Text passage:
###
I move that the Bill be now read a Second Time.
The Agricultural Credit Corporation was established following the passing of the Agricultural Credit Act, 1927, which implemented certain recommendations of the Banking Commission of 1926. The capital of the corporation was fixed at £500,000. It was provided that dividends at the rate of 5 per cent. per annum on the paid-up capital would be guaranteed by the State. In order to raise further resources for its business the corporation was empowered to borrow money by issuing what were called certificates of charge, that is a form of security backed by first mortgages on land, to an amount not exceeding £7,500,000, but subject to a maximum issue in any one year of £1,000,000. These certificates of charge were to be guaranteed as to principal and interest by the Minister for Finance. These provisions in relation to certificates of charge, as extended by the Act of 1929, are still in operation and it is not proposed to interfere with them by the present Bill.
The 1927 Act defined in detail the persons to whom, and the purposes for which, loans might be made, and contained also some express prohibitions against particular forms of lending. The corporation had only just commenced to operate when it was found that the main security which farmers could offer was first mortgages on land. As a very large number of the farms in the country have been registered under the Registration of Title Act, 1891, subject to equities, many prospective borrowers could not show title to their lands without incurring undue expense and accordingly the Agricultural Credit Act of 1928, a short enactment, was passed, which solved this difficulty in the main by giving the corporation the right to register a priority charge for a principal sum not exceeding £400 against a farm without requiring the discharge by the borrower of the note as to equities. The provisions of the 1928 Act in this respect are in a slightly extended form continued by Chapter II of Part IV of the present Bill.
The Act of 1929 made certain changes in the capital structure of the corporation. The nominal capital was increased to £1,000,000 in 1,000,000 shares of £1 each, which are at present paid up to the extent of 10/- only, and are held in the manner described in the third paragraph of the White Paper which has been issued in connection with the present Bill. The balance of 10/- per share is payable only upon a winding-up. It is proposed to replace the present capital by a capital of £300,000, consisting of 600,000 shares of 10/- each, fully paid up, and all in the ownership of the Minister for Finance. 10/- shares rather than £1 shares are adopted in view of the nature of the existing partly paid holdings.
These provisions relating to reorganisation of capital are designed to bring to an end a situation which is out of keeping with present-day monetary conditions, whereby a security, bearing a Government guarantee and backed by the corporation's assets, is yielding 5 per cent. interest to holders. The original provisions of the 1927 Act relating to capital were early seen to be unsuitable, as it was recognised that the corporation, set up without reserves or free resources of any description, could not make loans with reasonable freedom and at a reasonable interest rate and at the same time carry out the obligation imposed on it by the Act of paying 5 per cent. on all its capital. The only relief afforded to the corporation by the 1927 Act was that if its profits were insufficient to pay the 5 per cent. dividend, it could borrow the necessary moneys from the Exchequer at such rates of interest as might be fixed by the Minister for Finance. The 1929 Act tempered the position to some extent by providing that any money obtained by the corporation from the Government for the purpose of paying dividends should rank not as a debt owing by the corporation to the State, but as a bonus right on the shares owned by the State. That Act also divided the shares into "A" and "B" shares, all the "B" shares and 109,237 of the "A" shares being held by the State. By this device, the Minister for Finance became as it were, a deferred shareholder, the "A" shares being given priority of claim to a dividend over the "B" shares.
###
Exercise requirements:
Copy everything from "The Act of 1929 made" down to "partly paid holdings." in the text on the Agricultural Credit Corporation, changing "White Paper" to "explanatory memorandum".

Entries provided:
###
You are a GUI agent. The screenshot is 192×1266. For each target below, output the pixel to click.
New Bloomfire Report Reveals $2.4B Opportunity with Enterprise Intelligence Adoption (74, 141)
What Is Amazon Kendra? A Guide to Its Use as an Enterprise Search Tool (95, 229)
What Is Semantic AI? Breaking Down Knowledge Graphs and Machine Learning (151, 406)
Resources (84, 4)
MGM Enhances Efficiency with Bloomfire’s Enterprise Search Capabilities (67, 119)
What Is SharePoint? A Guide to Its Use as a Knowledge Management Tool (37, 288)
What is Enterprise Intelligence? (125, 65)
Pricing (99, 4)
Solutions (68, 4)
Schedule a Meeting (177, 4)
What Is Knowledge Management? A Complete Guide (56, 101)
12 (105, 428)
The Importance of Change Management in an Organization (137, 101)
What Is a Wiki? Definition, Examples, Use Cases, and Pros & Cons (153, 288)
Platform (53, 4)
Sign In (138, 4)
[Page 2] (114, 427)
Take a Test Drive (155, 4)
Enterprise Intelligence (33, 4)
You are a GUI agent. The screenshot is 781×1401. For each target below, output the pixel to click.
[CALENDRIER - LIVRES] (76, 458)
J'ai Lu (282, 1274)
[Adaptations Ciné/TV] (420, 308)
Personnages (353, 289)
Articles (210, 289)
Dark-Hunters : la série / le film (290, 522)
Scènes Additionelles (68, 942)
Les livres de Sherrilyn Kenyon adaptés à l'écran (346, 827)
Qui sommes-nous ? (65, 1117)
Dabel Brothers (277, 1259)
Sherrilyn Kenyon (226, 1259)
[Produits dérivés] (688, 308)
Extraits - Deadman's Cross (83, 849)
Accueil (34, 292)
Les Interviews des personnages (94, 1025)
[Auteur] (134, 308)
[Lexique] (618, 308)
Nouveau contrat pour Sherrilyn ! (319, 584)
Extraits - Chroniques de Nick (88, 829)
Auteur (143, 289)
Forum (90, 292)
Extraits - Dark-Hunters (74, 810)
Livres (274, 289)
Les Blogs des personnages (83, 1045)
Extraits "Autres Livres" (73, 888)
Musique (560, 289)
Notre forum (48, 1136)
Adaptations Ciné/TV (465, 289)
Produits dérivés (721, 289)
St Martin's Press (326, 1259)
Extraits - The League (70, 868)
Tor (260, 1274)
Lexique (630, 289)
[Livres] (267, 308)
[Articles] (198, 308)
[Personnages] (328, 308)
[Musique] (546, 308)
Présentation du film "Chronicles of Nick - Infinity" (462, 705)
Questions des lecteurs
###
Answer below:
The Act of 1929 made certain changes in the capital structure of the corporation. The nominal capital was increased to £1,000,000 in 1,000,000 shares of £1 each, which are at present paid up to the extent of 10/- only, and are held in the manner described in the third paragraph of the explanatory memorandum which has been issued in connection with the present Bill. The balance of 10/- per share is payable only upon a winding-up. It is proposed to replace the present capital by a capital of £300,000, consisting of 600,000 shares of 10/- each, fully paid up, and all in the ownership of the Minister for Finance. 10/- shares rather than £1 shares are adopted in view of the nature of the existing partly paid holdings.